Reading and Parsing USB GPS Data in C with NmeaLib

19 September 2008 in hardware

I’m currently working on a project that requires GPS data, and need a way to retrieve data from a USB-based GPS receiver I purchased (a USGlobSat BU-353 USB GPS receiver). Fortunately, most GPS receivers, particularly USB ones, support the NMEA 0183 protocol.

Background

NMEA 0183 is a serial-based protocol was developed by the National Marine Electronics Association and is used to collect data from a variety of aquatic electronic devices (such as sonar, GPS, and others). Most USB-based GPS receivers have a serial-to-USB converter built in, which allows data to be read from a device as if it were a serial device.

Raw data

The BU-353 shows up in Mac OS X as /dev/cu.usbserial. If you plug in your GPS device and boot up Minicom, you’ll see output that looks a lot like this:

Sample NMEA 0183 Strings

NmeaLib

Obviously the above strings are somewhat cryptic, but you can discern some data among them that looks like GPS data. Unfortunately the NMEA 0183 protocol is not open, and costs at least $270 to buy from the NMEA. Fortunately, most of it has been reverse engineered, and there is a great library which already exists to parse these strings into useable data. It is called NmeaLib and it is released under the LGPL. The way it works is that you first initialize it, then just feed it every string that the GPS device feeds you over the serial device, and it will interpret the data and keep a cumulative collection of all available data from the GPS receiver. In addition to the basic latitude and longitude data, it will also report the number of satellites in view, the number satellites being used, the signal strengths of both, as well as the current GPS time and many other useful pieces of information.

Reading data

The big remaining task once you have the library is to read from the GPS serial device. Reading from a serial device might seem like it would be as simple as reading from a file (and in some ways it is), but because serial port data can come at various rates and in various formats (for instance it might come at 9600 Baud with no parity bit and with 8 bits of data), there are some other calls you need to make to set the various serial settings.

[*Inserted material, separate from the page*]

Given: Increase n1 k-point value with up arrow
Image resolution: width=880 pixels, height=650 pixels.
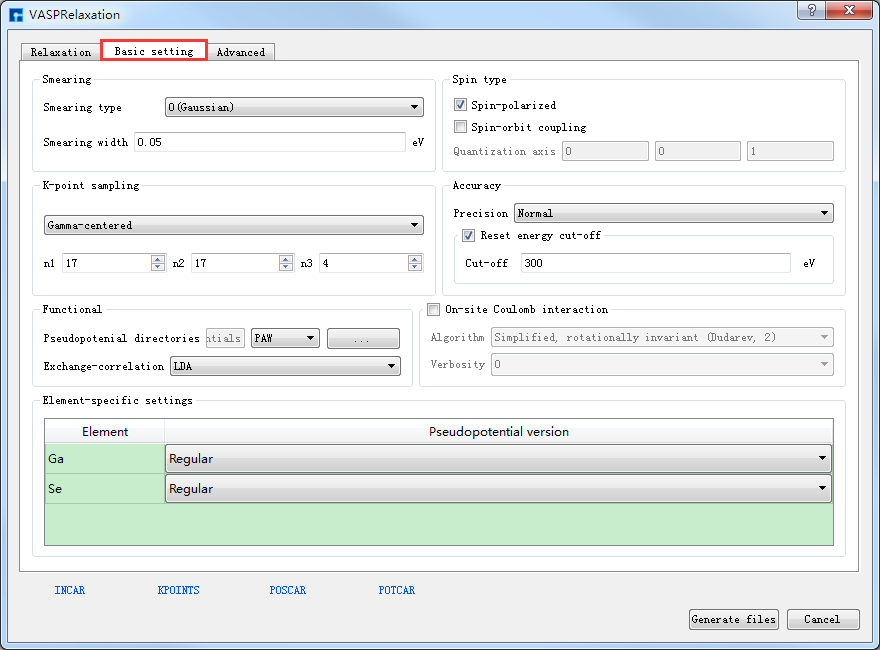Looking at the screenshot, I should 158,259.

To begin with, we need to get a file descriptor for the serial port. This can be done simply with:

gpsFd = open("/dev/cu.usbserial", O_RDONLY | O_NOCTTY | O_NONBLOCK);

You will also need some of the structures and functions included in termios.h, the POSIX terminal definitions, in order to set the appropriate terminal settings.

struct termios options;
struct termios origPortOptions;

// Get the existing options so they can be restored
tcgetattr(gpsFd, &origPortOptions);

bzero(&options, sizeof(options));

// Set the BAUD rate to NMEA specifications
cfsetospeed(&options, B4800);
options.c_cflag |= (CLOCAL | CREAD);

// Settings equivalent to 8N1
options.c_cflag &= ~PARENB; // Disabled parity
options.c_cflag &= ~CSTOPB; // Set 1 stop bit (| would give us 2 stop bits)
options.c_cflag |= CS8; // Set character size to 8 bits
options.c_cflag |= CRTSCTS; // Enable hardware flow control

options.c_oflag |= (OPOST | ONLCR); // Processed output and mapping of newlines to CR-LF pairs

tcsetattr(gpsFd, TCSAFLUSH, &options); // Flush buffers and apply the new settings

After that, you can read from gpsFd like any other file descriptor. If you want to get the number of bytes waiting in the buffer to be read, you can use ioctl() as follows:

int bytesInBuffer;

// Get the number of bytes waiting in the serial buffer
ioctl(gpsFd, FIONREAD, &bytesInBuffer);

Results

Once you feed the data to NmeaLib, you’ll seeing actual GPS coordinate output, which will update as new strings arrive from the GPS receiver:

GPS Test Program

Yeah so now you know where I live, but I suppose a determined individual could get that from a domain registrar anyway.

Feel free to reuse this code however you see fit, although if you do, some credit is always appreciated. Have fun building those autonomous spy blimps.